If you have for example > 5 left joins in a query is that a code smell that there is ...
- something wrong with your design?
- you're doing too much in one query?
- you're database is too normalized?
If you have for example > 5 left joins in a query is that a code smell that there is ...
It's a perfectly legitimate solution for some designs.
Say you have a hierarchy of one-to-many relations like Customer
- Order
- Basket
- Item
- Price
, etc., which can be unfilled on any level: a Customer
may have no Orders
, an Order
can have no Baskets
, etc.
In this case you issue something like:
SELECT *
FROM Customer c
LEFT OUTER JOIN
Order o
ON o.CustomerID = c.ID
LEFT OUTER JOIN
Basket b
ON b.OrderID = c.ID
…
Note that it may be inefficient in some cases, and may be replaced with EXISTS
or NOT EXISTS
(if you only want to figure out that the corresponding records exist or do not exist in other tables).
See this article in my blog for performance details:
LEFT JOIN
's with NOT EXISTS
In the sense that it's something you could/should investigate I'd say yes. It's likely you can get better utility and maintenance by factoring some views out of that.
In the sense that it's "bad code" no, this could quite easily be reasonable especially for larger DBs and modern databases will likely optimise any inefficiencies out.
Nope it's perfectly fine to do, though if you find yourself writing the same queries/procedures over and over again using the same joins to the same tables, it maybe a candidate for creating a View just to simplify you're queries in future, and to reduce the number of touch points you'd need to change if you're schema changes
A lot of times you can alleviate the visual smell by creating helper views, I do not think there is a hard and fast rule of how many left joins are considered bad.
Unlike procedural coding, breaking down SQL into little bits and pieces can result in inefficient queries.
It is pretty much impossible for someone to answer a question as general as this and to attempt to create such an arbitrary rule would pointless.
Left joins are a perfectly acceptable type of join which map onto a very common need: get me all x's, if they have associated y's then get those too.
Your Results My Vary
Anything out of the ordinary could be a code-smell for anything.
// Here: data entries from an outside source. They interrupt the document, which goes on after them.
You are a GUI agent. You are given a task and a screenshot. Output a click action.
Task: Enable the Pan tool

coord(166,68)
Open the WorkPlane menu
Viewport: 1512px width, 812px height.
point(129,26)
Like Quassnoi said it could be perfectly legitimate. It's not uncommon for really in-depth reports to require a crazy amount of joins to piece together the information correctly. That doesn't mean that the developer should looking at denormalizing their database.
No, not at all. It's perfectly legitimate to construct a database design that uses a significant number of left joins on some queries.
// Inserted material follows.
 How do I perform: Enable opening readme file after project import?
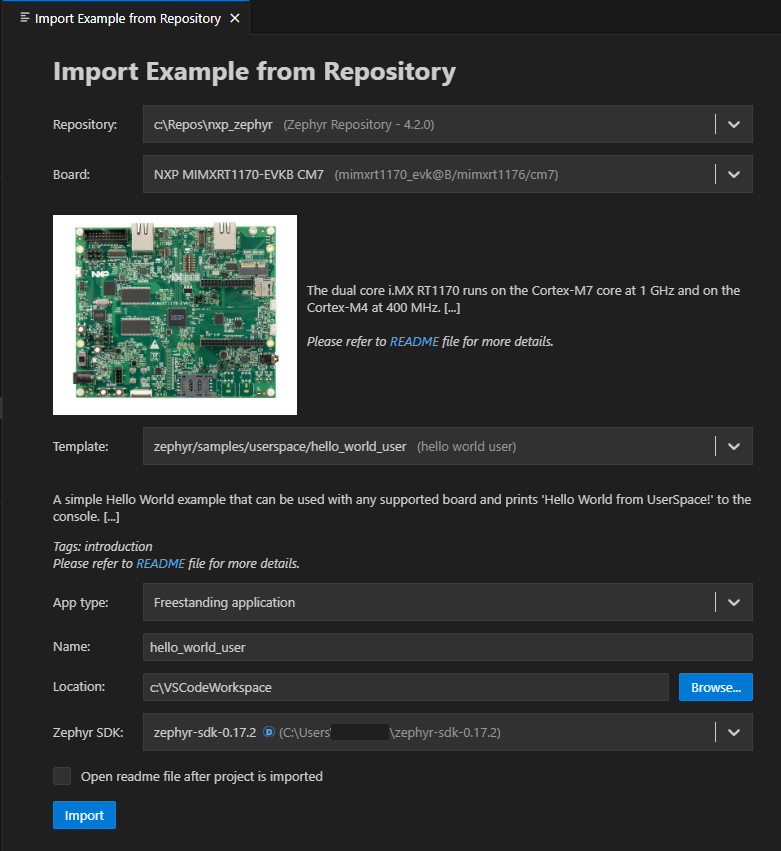(61, 776)
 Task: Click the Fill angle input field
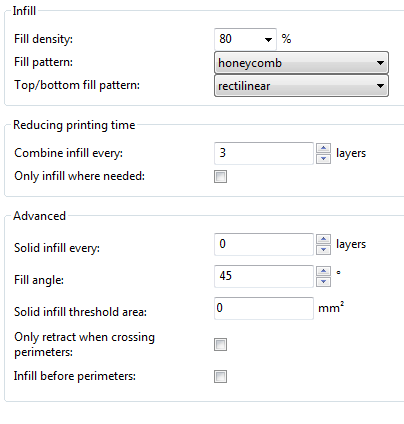(x=264, y=276)
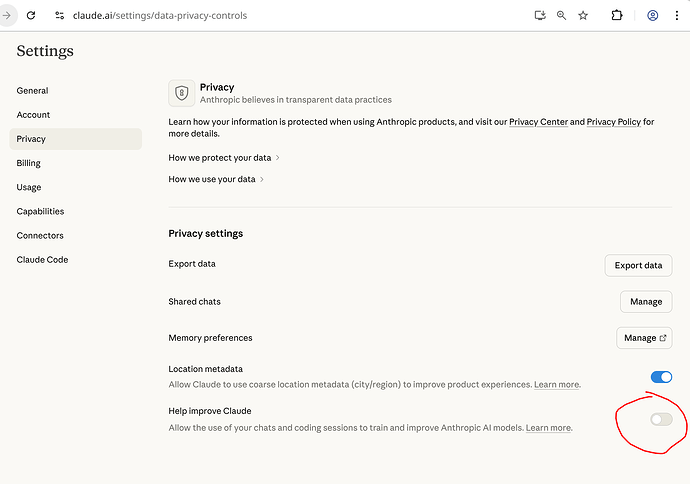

Having said that I would generally prefer to construct the database so that the number of cases where outer joins are required is limited as experience tends to suggest that (complex) queries that use them are more error prone and likely to give rise to maintenance problems.
As an interesting historical aside, the early versions of IBM's DB2, when it ran on mainframes only, did not support outer joins (Oracle and Ingress both did at the time which was a major selling point). This lead to some interesting issues in database design as it was necessary to ensure that all expected data access requirements for the database could be solved using just inner joins.
I would contend that having to use many joins (e.g. deal with normalized data) is not a code smell, but rather an indication you might not be working in the right place. In my experience, those that are concerned about the number of joins in queries are developing too much in the database and not enough in the applications and reports that expose the data. The data structures must be flexible enough to support a myriad of uses and this is why normalization, to one degree or another, is important.
In building today's enterprise applications, developers can leverage yesterday's accomplishments to work at abstract levels high above technologies like SQL, and even XML, in order to deliver more value with less work. There are tools, i.e. Report Writers, Code Generators, ORMs, entity frameworks, etc., that abstract away the low level work of constructing SQL manually, and will perform the joins for you. Most are aware of the SQL dialect being used (for example, Oracle 9 vs MySQL 3) and can generate the SQL syntax that is most efficient for that dialect; meaning they can probably create the joins better than you can.
However, these tools work very poorly, or not at all, in a relational environment without sufficient normalization. For me, this is where a "development" smell manifests itself; if an established data access tool can't understand the relations under which I've structured my data, I probably need to look for a more normalized way to create those relationships and therein reap benefits far exceeding just the use of the tool. Typically, somewhere between 2nd and 3rd normal form is the sweet-spot; although invariably there tend to be small areas of relational data where a higher degree of normalization makes sense and adds value.
Cheers, Travis